会計士を続けたほうが良いか迷った場合の判断基準
辞めないほうが良い場合
自分の専門分野に情熱を持っている場合
会計士としての業務に対して強い情熱や興味を持っている場合は、キャリアを続ける選択肢が有力です。特に以下のような要素が当てはまる場合は、現在の職場や職種でさらにスキルを深めることを検討しましょう。
自分の業務が楽しいと感じられる
監査業務にやりがいを感じている場合、その情熱は今後のキャリア形成にとって大きな力となります。続けましょう。
目標を達成したい意欲がある
例えば、監査法人でのパートナー昇進や特定のクライアントに貢献したいといった明確な目標がある場合です。その場合も続けましょう。
現在の職場に成長の余地がある場合
現職の環境でさらなる成長や昇進の機会が見込める場合は、会計士としてのキャリアを続ける価値があります。
教育やトレーニングの機会がある
監査法人や企業が提供する研修や資格支援を活用することで、スキルアップが可能です。その機会をうまく活かしてスキルアップしていきましょう!
キャリアパスが明確である
例えば、現職でマネージャーやパートナーといったポジションを目指せる場合、目標を達成するまで継続する選択肢があります。
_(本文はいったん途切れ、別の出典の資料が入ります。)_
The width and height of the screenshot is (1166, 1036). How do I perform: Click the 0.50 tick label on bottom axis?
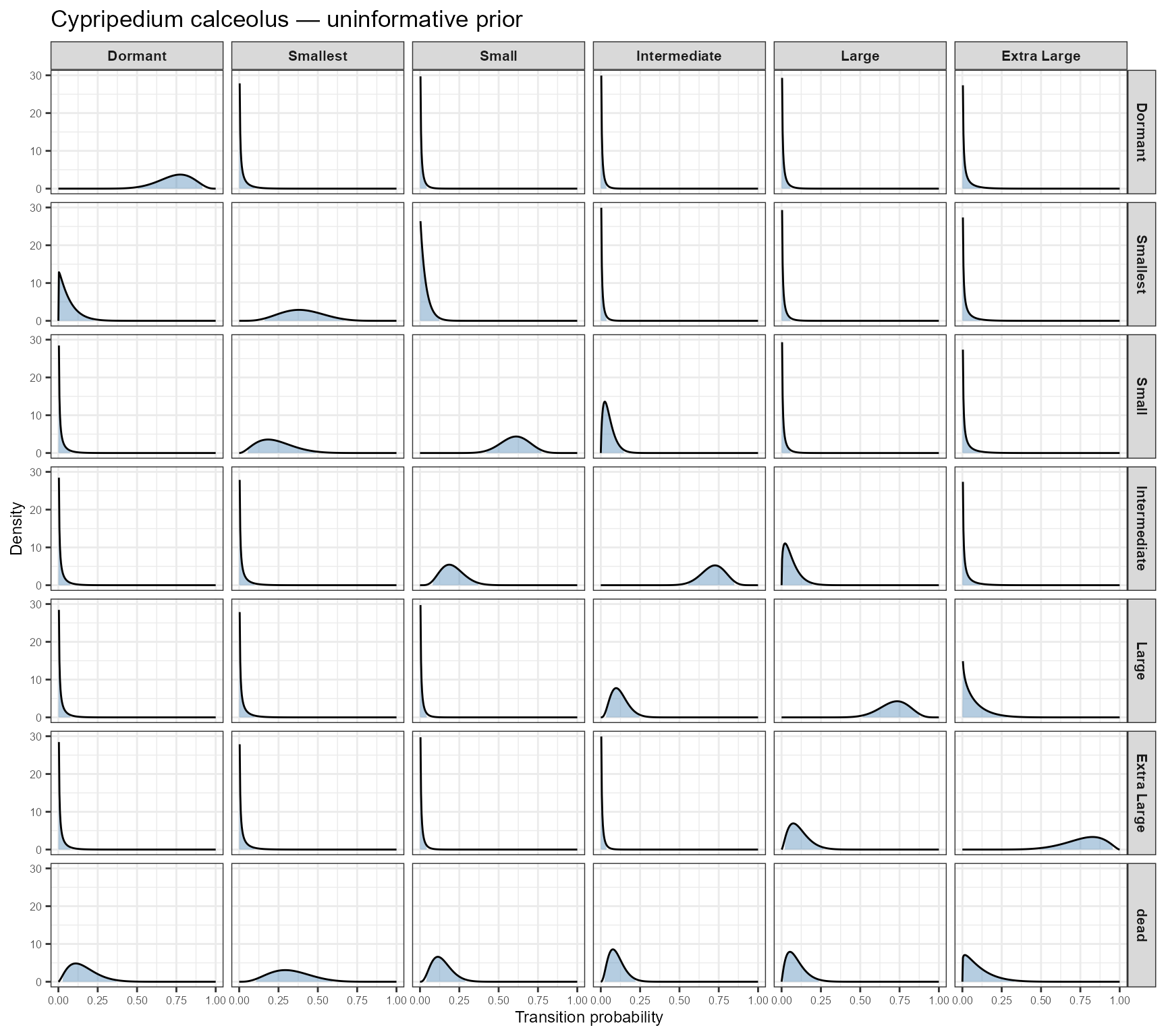click(x=138, y=1000)
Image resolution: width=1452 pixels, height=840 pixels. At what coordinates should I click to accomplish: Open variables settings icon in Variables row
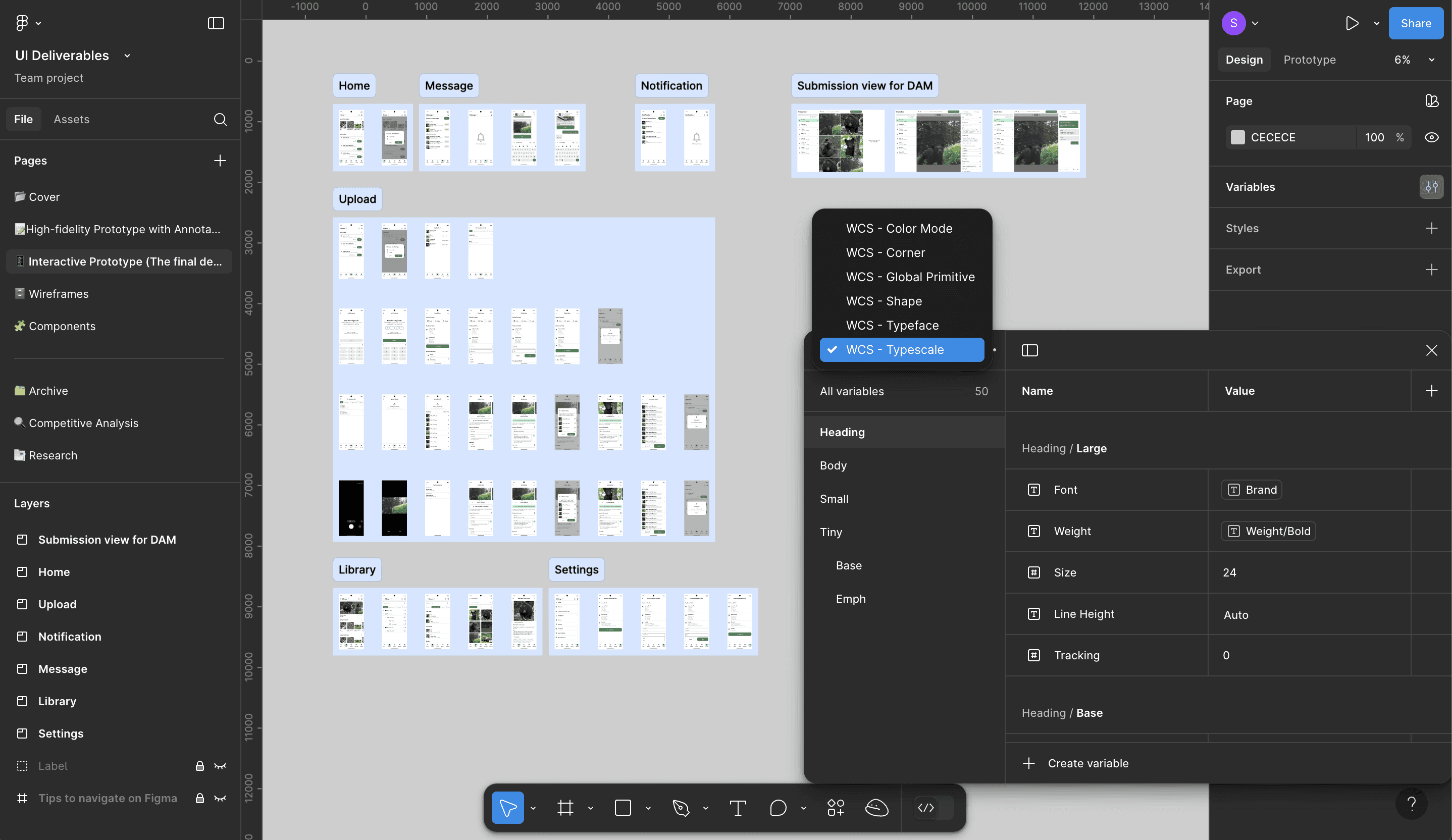(x=1431, y=187)
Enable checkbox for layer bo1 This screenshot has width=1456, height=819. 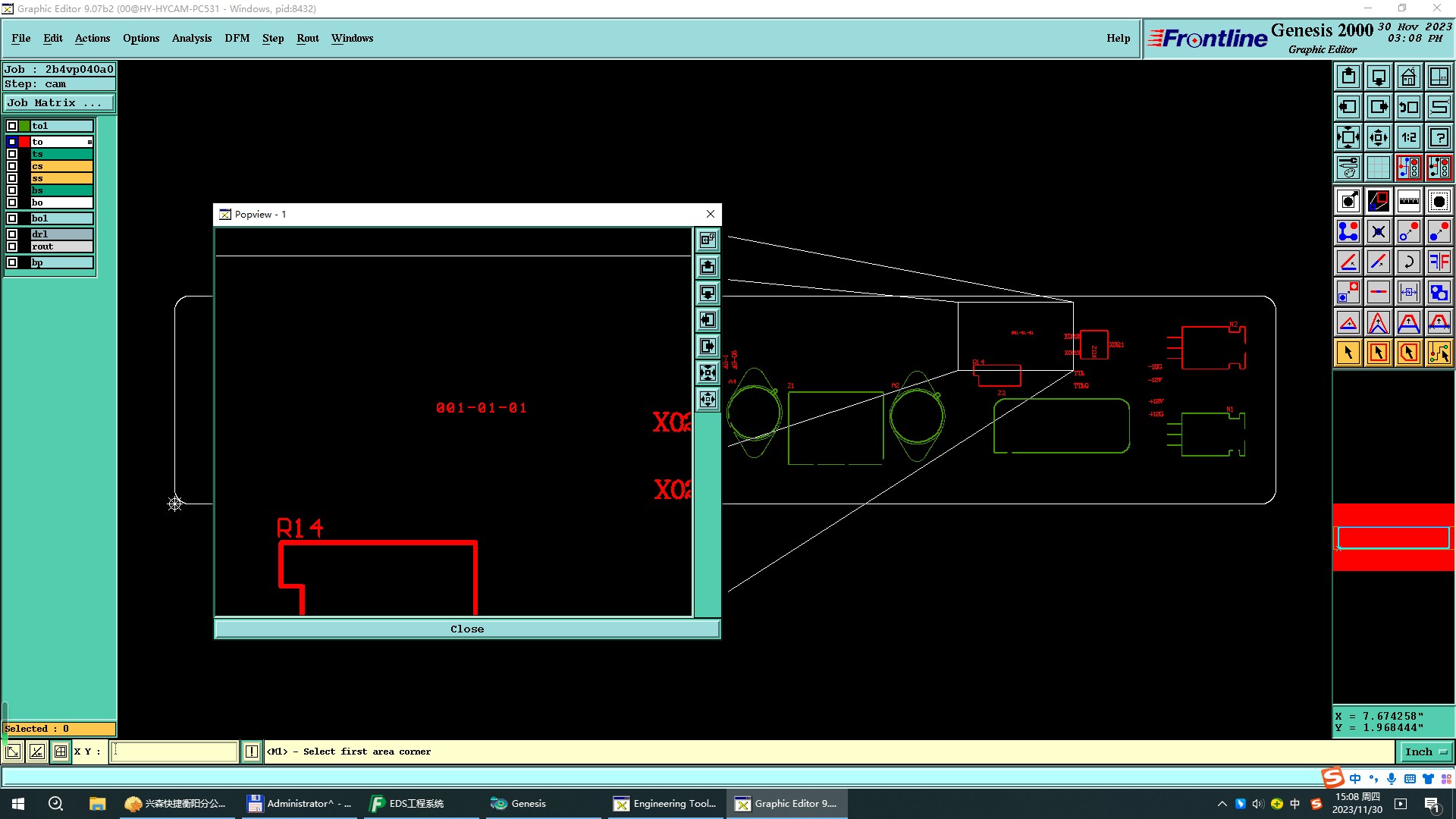(12, 218)
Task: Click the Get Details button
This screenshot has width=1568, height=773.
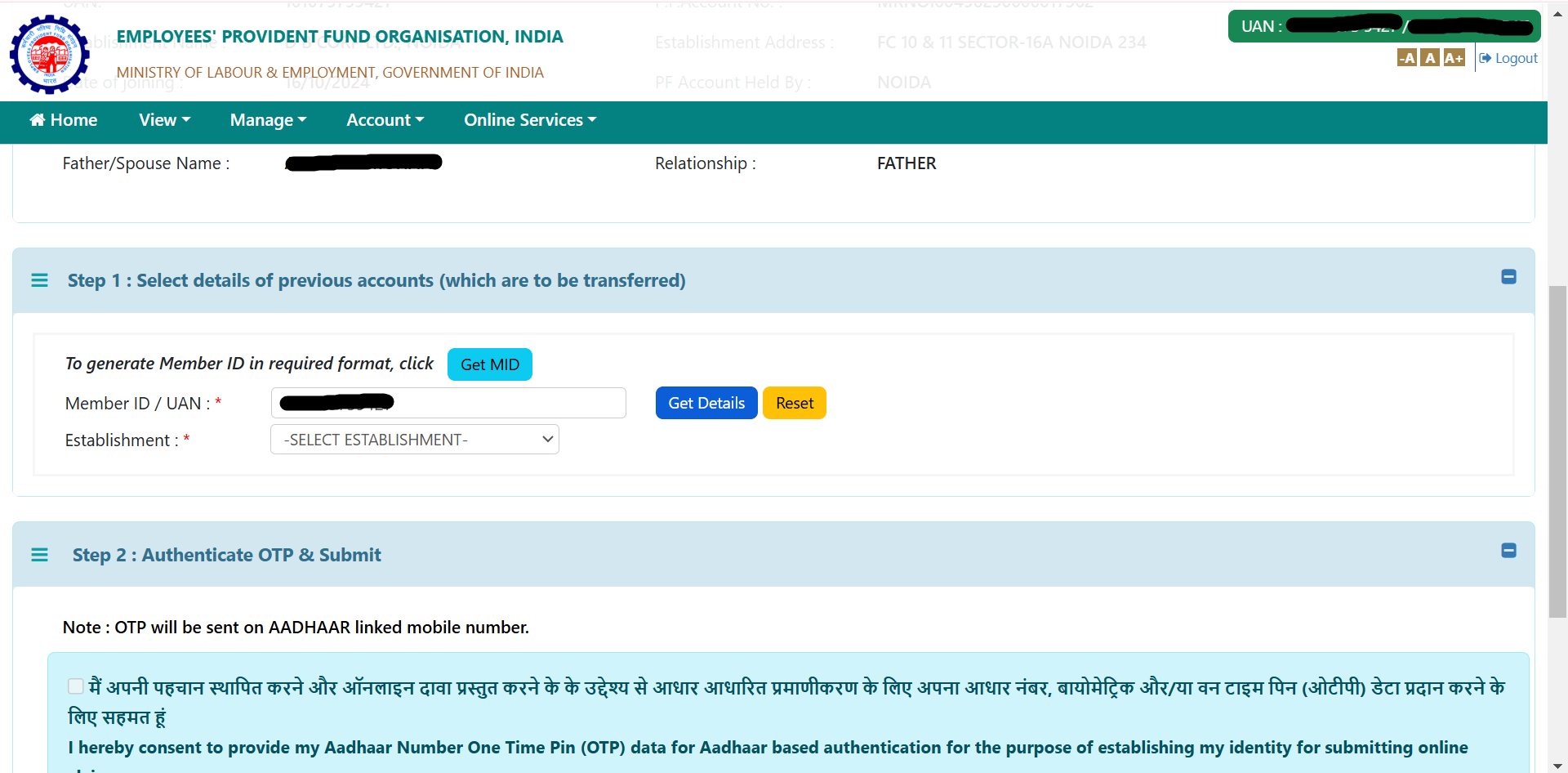Action: click(x=706, y=402)
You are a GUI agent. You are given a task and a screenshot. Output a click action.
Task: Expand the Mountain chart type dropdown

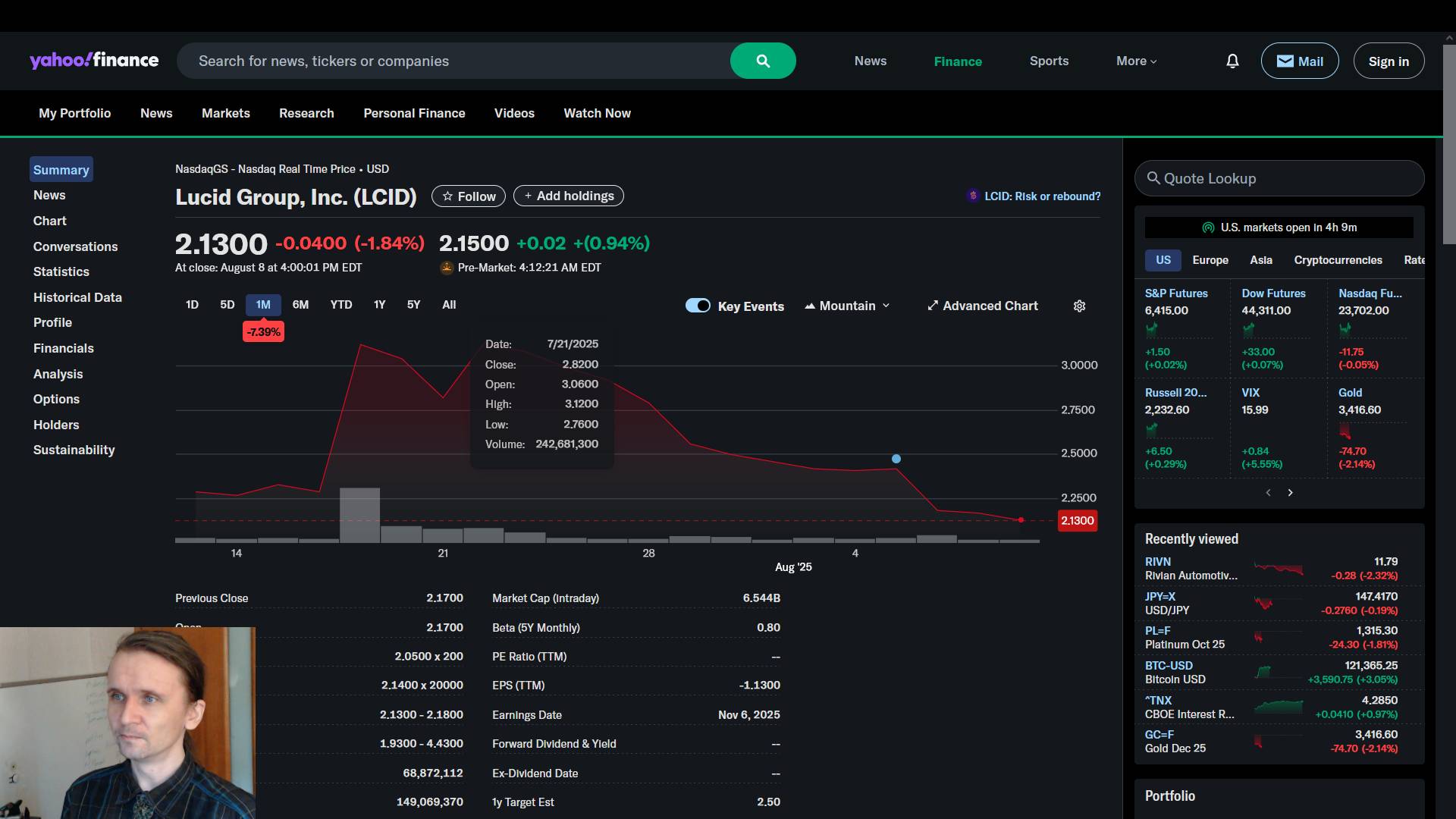pos(847,306)
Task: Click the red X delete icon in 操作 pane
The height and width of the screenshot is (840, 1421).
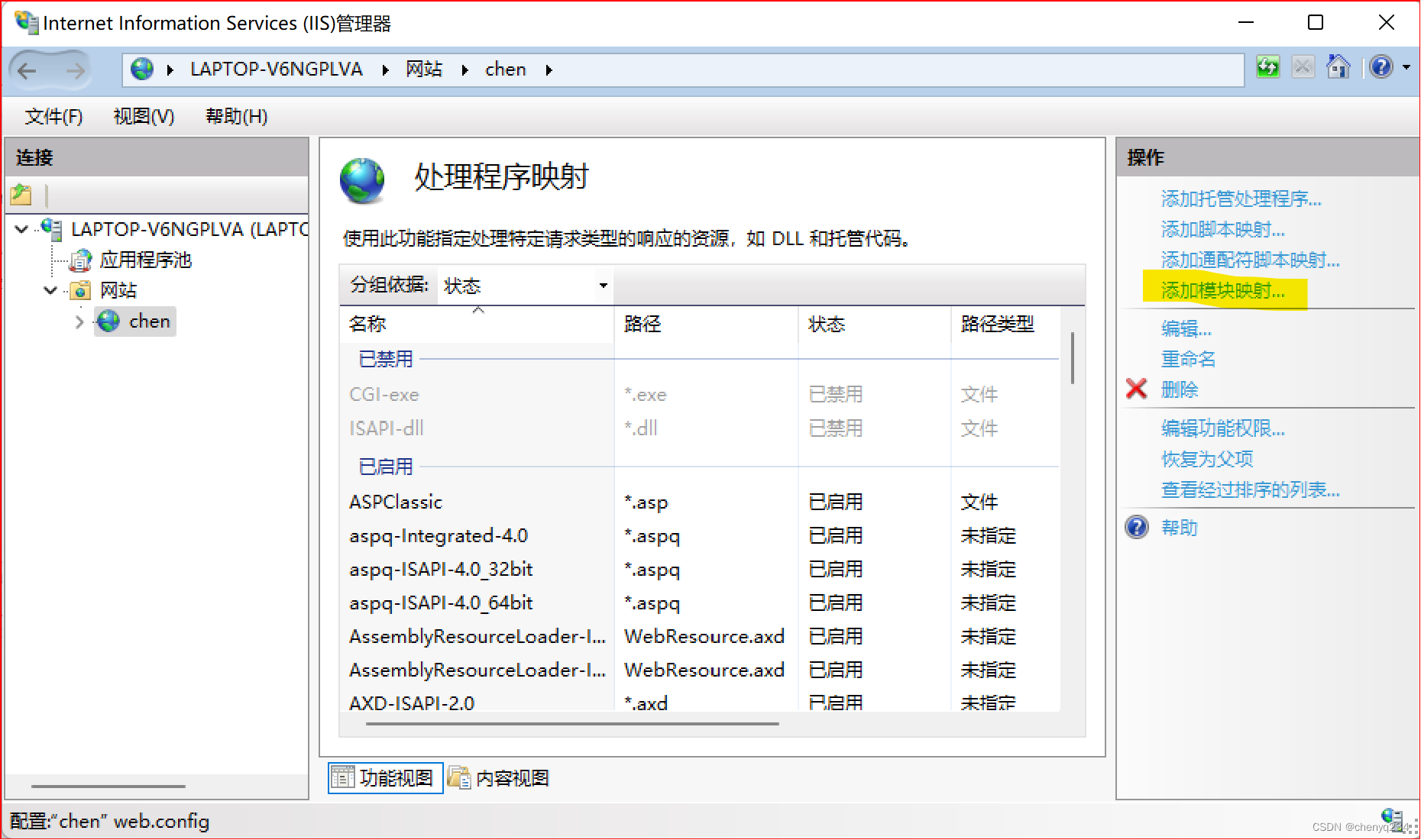Action: [1136, 389]
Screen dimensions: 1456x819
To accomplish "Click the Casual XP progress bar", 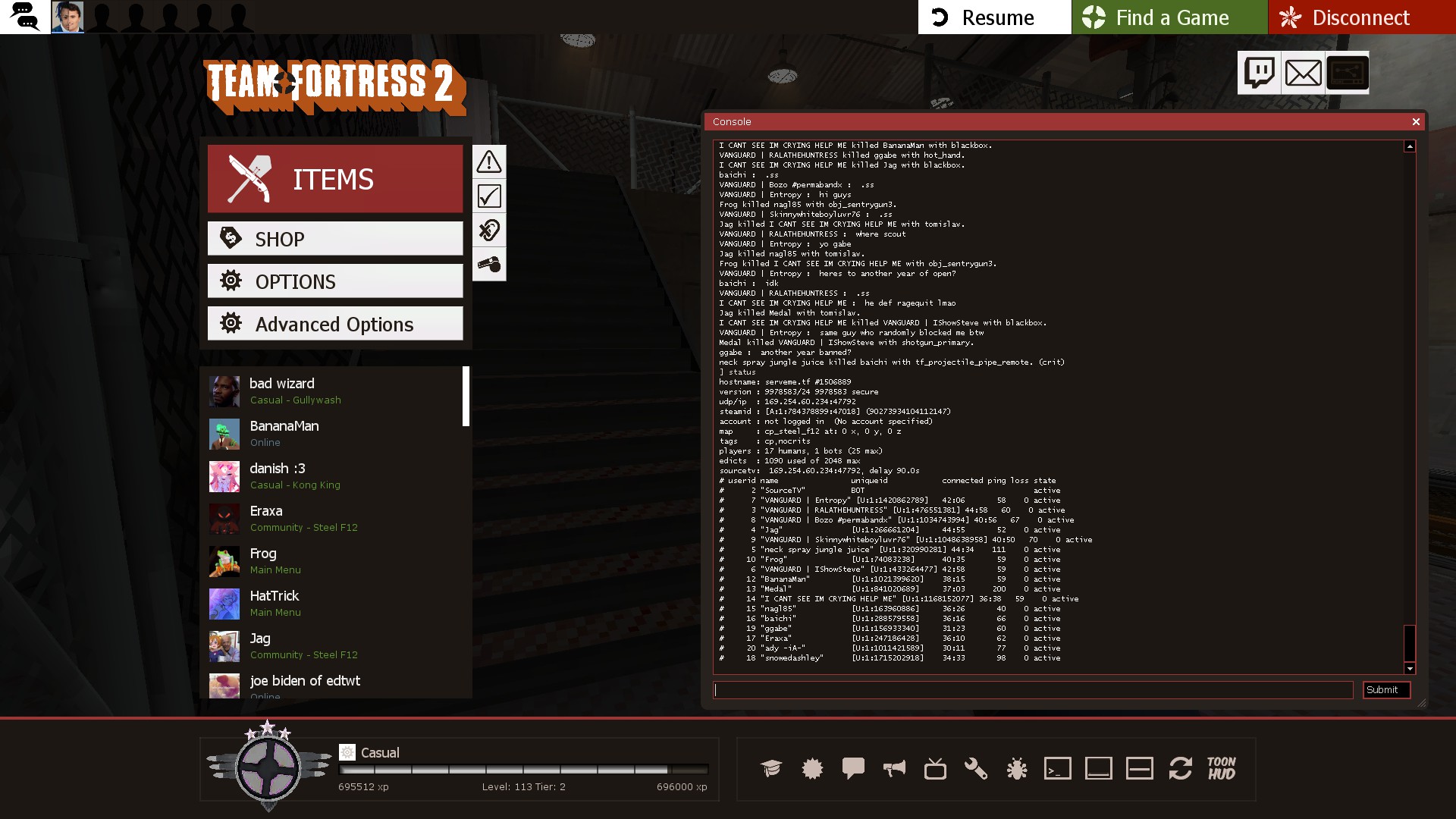I will click(x=523, y=770).
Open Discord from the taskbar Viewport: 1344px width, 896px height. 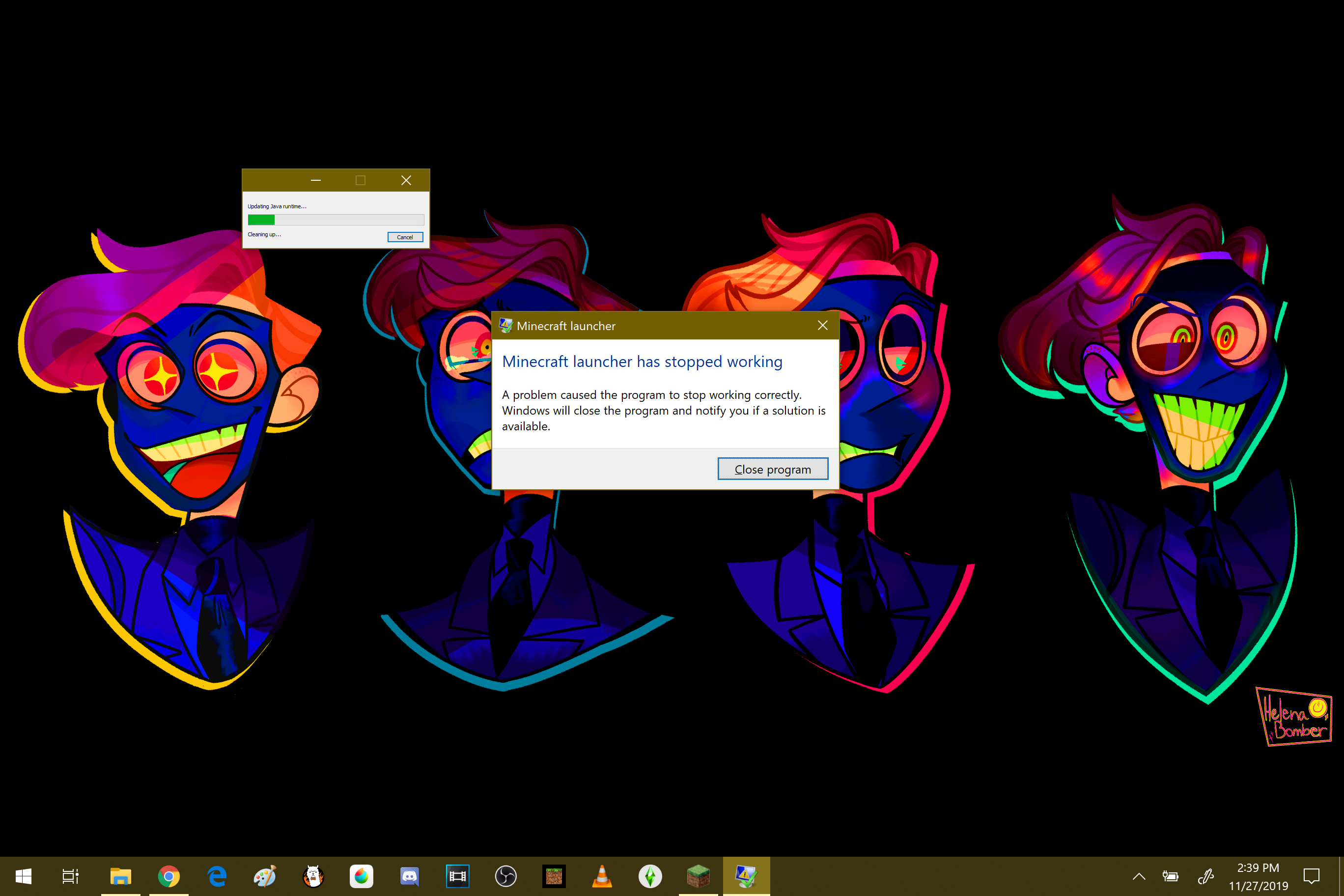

続けましょう!
人間関係や職場環境が良好
働きやすい職場環境やサポート体制が整っている場合、無理に転職を考える必要はありません。続けましょう!
キャリアチェンジをしたほうが良い場合
長時間労働や給与に不満がある場合
以下の点が不満の原因となっている場合は、現状を見直すサインです。
給与や待遇が期待以下
スキルや経験に見合った報酬を得られていない場合、新しい職場を探すことで待遇の改善が見込めます。特に20代後半から30代前半に感じる方が多いです。
新しい分野での挑戦に魅力を感じている場合
会計士としてのキャリアに満足できず、新しい分野での挑戦に意欲を感じている場合、キャリアチェンジを真剣に検討する価値があります。先に進みましょう。
興味のある分野が明確にある
例えば、投資銀行、ファンド、資産運用、といった新しい道への関心が高い場合です。先に進みましょう。
新たなスキルを学びたい意欲がある
例えば、CFA資格を取得して金融業界や投資業界に進むするなど、次のキャリアのために具体的な学習計画を立てられる場合です。先に進みましょう。
現職での成長が限界を迎えている
現在の業務が単調に感じられたり、スキルの幅を広げられない場合、新しい分野でのキャリアを開拓するチャンスと捉えることができます。先に進みましょう。
まとめ
会計士として働く中で、「待遇が悪い」と感じる瞬間は少なくありません。しかし、それをきっかけにキャリアを見直し、自分にとって最適な選択をすることが重要です。
自身のスキルアップ、さらにはキャリアチェンジを通じて、より良い未来を手に入れることができます。
CFA資格の取得など、会計士のスキルを生かしつつ新しい道を切り開く方法も多岐にわたります。まずは自分自身の目標や優先順位を明確にし、アクションを起こしてみましょう!